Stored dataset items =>
──────────

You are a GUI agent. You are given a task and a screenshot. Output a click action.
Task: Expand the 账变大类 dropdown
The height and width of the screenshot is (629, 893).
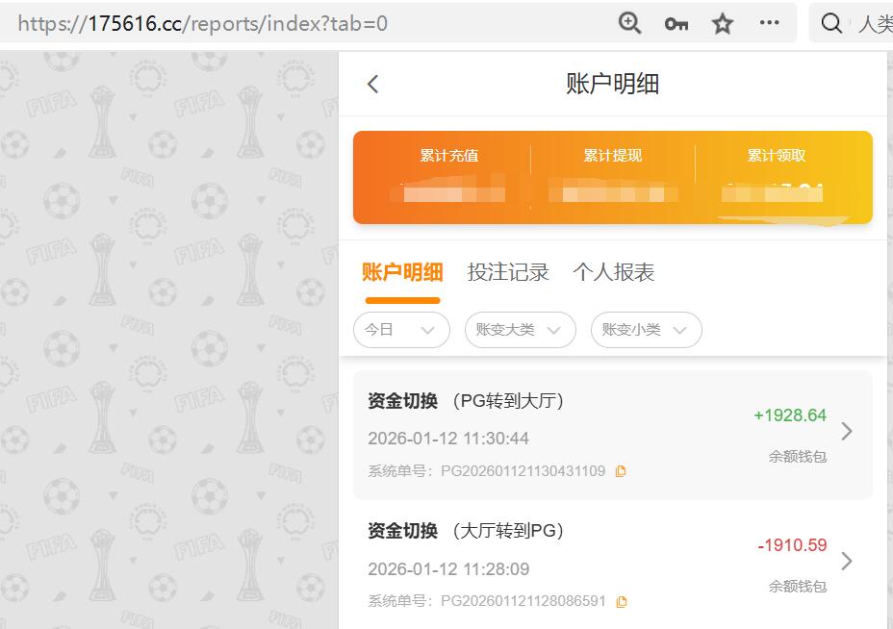coord(520,330)
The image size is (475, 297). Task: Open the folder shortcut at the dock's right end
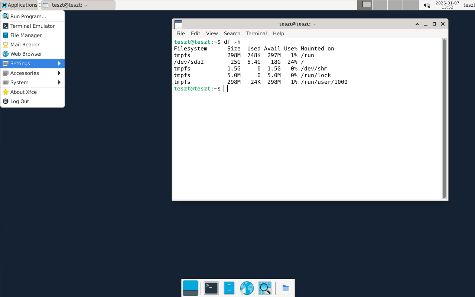pos(285,288)
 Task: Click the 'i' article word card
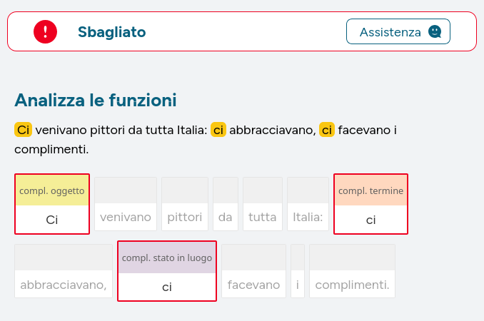click(298, 271)
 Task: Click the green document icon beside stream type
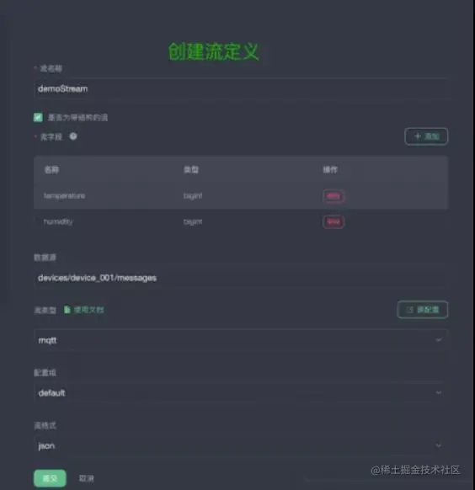click(67, 310)
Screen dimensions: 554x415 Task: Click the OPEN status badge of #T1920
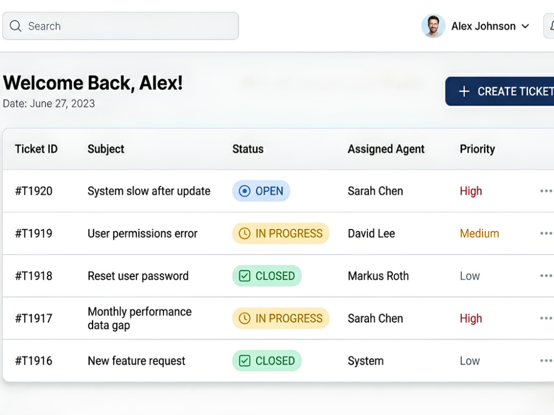(261, 191)
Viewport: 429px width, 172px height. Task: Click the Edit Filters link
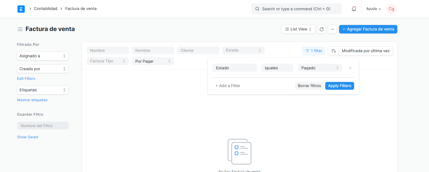(26, 79)

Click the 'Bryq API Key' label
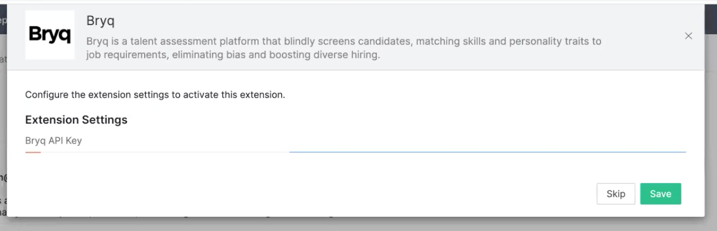coord(53,141)
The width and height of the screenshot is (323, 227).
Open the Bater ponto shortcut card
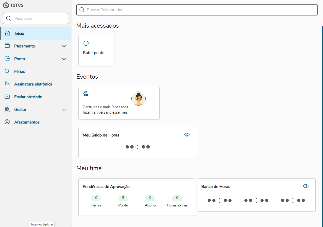pos(96,51)
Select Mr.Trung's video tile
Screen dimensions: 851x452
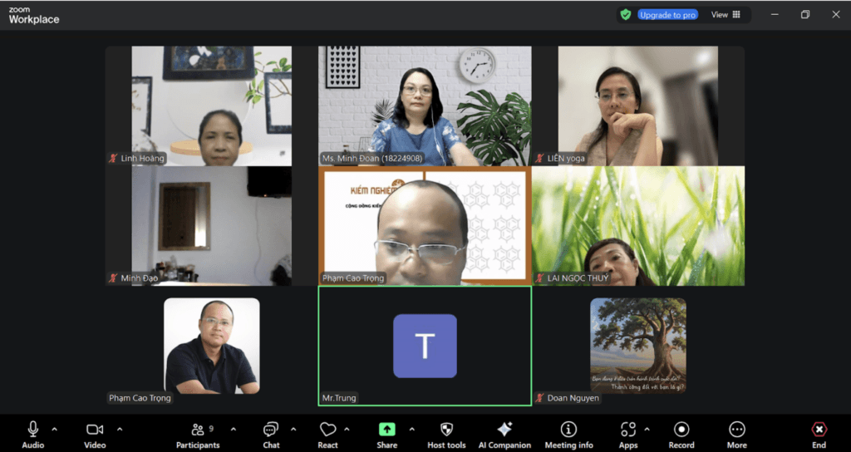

──────────

Copy out every entry above, character for character, excluding pictures.

You are a GUI agent. You are given a task and a screenshot. Output a click action.
Task: Expand the 账变大类 dropdown
The height and width of the screenshot is (629, 893).
coord(520,330)
The image size is (475, 297). Task: Open the folder shortcut at the dock's right end
pos(285,288)
 Task: Click the 'i' article word card
click(298, 271)
 Task: Click the green document icon beside stream type
click(67, 310)
Screen dimensions: 554x415 Task: Click the OPEN status badge of #T1920
(261, 191)
Viewport: 429px width, 172px height. Task: Click the Edit Filters link
(26, 79)

Click the 'Bryq API Key' label
coord(53,141)
The width and height of the screenshot is (323, 227).
Open the Bater ponto shortcut card
pos(96,51)
Select Mr.Trung's video tile
Screen dimensions: 851x452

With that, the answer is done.